Marketing partnerships fostered by this trend continue to flourish. Visa USA paired with, the Internet's largest outdoor store, for one of Visa's latest ad campaigns via BBDO Worldwide, New York. American Airlines' AAdvantage frequent flier program has also partnered with travel site to offer free miles to GORP members who get their friends to join.

Magazines and ads for products previously unlinked to the idea are also selling the "adventure travel experience." Traditionally staid travel magazines have begun to delve into the adventure travel market, producing stories that cover more exciting and edgy destinations.

In its September 2000 "The World's Best" awards issue, Travel & Leisure ran an article titled " `Survivor' is Over. Now Meet the Real Thing." Author Jeff Wise was sent to jungle survival school in the Philippines, where he ate snails and built fires the old-fashioned way.


Adventure travel carries a rugged and challenging air, but it's also arguably a "luxury" item and status symbol in its own right. These days, everyone from celebrities to boys and girls next door are buying into the adventure craze. And buying is right: Ironically, the return to nature can cost a pretty penny.

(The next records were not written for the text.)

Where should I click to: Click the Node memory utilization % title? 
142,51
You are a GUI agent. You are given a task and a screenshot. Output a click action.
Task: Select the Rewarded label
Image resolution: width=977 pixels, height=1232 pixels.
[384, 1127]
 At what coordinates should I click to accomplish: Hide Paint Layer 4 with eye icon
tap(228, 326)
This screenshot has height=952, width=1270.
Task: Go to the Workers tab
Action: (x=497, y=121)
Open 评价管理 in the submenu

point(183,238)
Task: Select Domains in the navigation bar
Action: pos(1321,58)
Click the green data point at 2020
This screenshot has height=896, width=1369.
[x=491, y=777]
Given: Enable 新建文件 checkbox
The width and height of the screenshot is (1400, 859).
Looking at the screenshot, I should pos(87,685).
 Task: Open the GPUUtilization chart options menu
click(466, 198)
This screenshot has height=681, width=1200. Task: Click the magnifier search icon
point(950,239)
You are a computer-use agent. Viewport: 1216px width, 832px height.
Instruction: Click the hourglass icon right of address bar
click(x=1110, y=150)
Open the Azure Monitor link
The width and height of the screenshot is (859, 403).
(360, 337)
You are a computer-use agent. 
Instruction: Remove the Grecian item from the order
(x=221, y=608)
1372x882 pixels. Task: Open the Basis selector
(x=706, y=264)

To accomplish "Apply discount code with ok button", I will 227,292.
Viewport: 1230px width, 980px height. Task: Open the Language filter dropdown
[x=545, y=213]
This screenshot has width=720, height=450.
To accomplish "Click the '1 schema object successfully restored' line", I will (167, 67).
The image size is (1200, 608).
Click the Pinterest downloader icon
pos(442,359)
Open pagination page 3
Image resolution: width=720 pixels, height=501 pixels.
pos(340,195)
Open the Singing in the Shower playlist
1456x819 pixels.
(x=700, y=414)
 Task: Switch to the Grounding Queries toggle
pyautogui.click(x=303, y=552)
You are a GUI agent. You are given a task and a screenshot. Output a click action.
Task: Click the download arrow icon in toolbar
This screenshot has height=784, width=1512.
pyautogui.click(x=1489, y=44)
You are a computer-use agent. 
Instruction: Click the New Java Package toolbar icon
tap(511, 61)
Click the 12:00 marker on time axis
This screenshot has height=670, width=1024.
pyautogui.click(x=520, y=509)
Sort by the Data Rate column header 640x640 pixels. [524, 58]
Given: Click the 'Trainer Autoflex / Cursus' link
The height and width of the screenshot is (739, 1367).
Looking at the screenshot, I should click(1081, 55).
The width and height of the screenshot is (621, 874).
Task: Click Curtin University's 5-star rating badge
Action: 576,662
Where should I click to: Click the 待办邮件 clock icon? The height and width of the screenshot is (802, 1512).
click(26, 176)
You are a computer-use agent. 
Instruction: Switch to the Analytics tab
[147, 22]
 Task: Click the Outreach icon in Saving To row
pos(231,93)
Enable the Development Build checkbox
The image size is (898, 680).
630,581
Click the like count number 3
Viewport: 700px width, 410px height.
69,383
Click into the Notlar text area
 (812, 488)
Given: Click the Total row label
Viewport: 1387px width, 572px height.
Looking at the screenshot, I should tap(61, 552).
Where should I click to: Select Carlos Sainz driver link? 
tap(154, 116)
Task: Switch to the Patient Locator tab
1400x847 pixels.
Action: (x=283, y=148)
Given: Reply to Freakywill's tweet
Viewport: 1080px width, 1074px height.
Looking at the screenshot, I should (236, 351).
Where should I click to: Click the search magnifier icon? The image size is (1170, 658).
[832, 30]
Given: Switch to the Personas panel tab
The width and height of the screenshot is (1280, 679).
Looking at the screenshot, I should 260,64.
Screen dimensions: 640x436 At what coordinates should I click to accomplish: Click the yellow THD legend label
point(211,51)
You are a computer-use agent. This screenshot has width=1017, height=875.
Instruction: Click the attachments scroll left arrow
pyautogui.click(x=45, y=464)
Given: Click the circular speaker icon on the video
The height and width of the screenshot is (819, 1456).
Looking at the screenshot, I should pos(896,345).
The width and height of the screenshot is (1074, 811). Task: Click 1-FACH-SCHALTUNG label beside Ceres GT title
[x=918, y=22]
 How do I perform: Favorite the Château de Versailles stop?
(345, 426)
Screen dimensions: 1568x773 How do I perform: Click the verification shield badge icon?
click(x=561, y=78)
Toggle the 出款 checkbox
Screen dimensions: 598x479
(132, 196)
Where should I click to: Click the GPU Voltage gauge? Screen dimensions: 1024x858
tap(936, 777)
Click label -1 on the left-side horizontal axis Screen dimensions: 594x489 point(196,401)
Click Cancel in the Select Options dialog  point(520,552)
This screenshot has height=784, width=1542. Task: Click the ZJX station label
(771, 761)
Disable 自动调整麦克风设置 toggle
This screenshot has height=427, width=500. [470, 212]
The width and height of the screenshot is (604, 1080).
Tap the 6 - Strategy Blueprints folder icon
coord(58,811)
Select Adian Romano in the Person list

Experiences such as scaling Mount Everest, riding Moroccan camel trains and trekking through Mongolia demand fees ranging up to $25,000. TIA's survey shows adventure travelers have a median annual household income of about $45,000. Hard-adventure travelers (favoring activities such as whitewater kayaking and rock climbing) spend a median of $465 per trip, while soft-adventure travelers (indulging in activities such as camping and hiking) spend a median of $325 per trip.

The additional cost of mountain gear elevates the costs as well; while numbers vary considerably, the basic cost of outfitting a mountaineer is about $7,000 to $8,000, according to retailer Mountain Gear.

"The overall adventure travel market has no doubt come into the mainstream," said Seale Ballenger, communications director for Outside. "You see advertisers across the board, from clothing manufacturers to car dealers. Even the latest ads by [American Home Products Corp.'s] Advil feature a rock climber. Outside has been in publication for 23 years, but in the last 10 years, we've really benefited from the mainstream movement. We now have advertisers like Tommy Hilfiger and Ralph Lauren."

That increasing interest from advertisers has helped boost overall ad pages for travel magazines. Travel & Leisure, for example, saw ad pages rise 9% to 1,061.99 through August, vs. a year ago, according to Publishers Information Bureau.

Even fledgling publications like blue have seen a marked change in the past few years.

"We observed in the early 1990s a major shift in the lifestyle paradigm," said founder and Publisher Amy Schrier. "The previous sought-after dream identity for the affluent involved fine luxury cruises. Now, trends such as globalization and environmentalism have fed into adventure travel. The new paradigm is the adventurer: a snowboarder in British Columbia or a surfer in Indonesia. The images of these heroes became the dream identity. Blue coined the term `adventure lifestyle' to refer to this interest."


Ms. Schrier described blue's readership as "educated, affluent and active consumers." Its advertisers range from outdoors-oriented Salomon to Nikon and Kraft Foods' Altoids.

"When we first started [in 1997], Ralph Lauren didn't want to advertise with us, but since then they've developed Polo Sport and advertised in our September/October 2000 issue," Ms. Schrier said. "It's all in response to the market that has moved in this direction. The media paradigm has shifted from valuing black cocktail dresses to valuing rock climbing equipment. Advertisers like Prada Sport know consumer trends are shifting, so they want to affiliate their products according to this idea."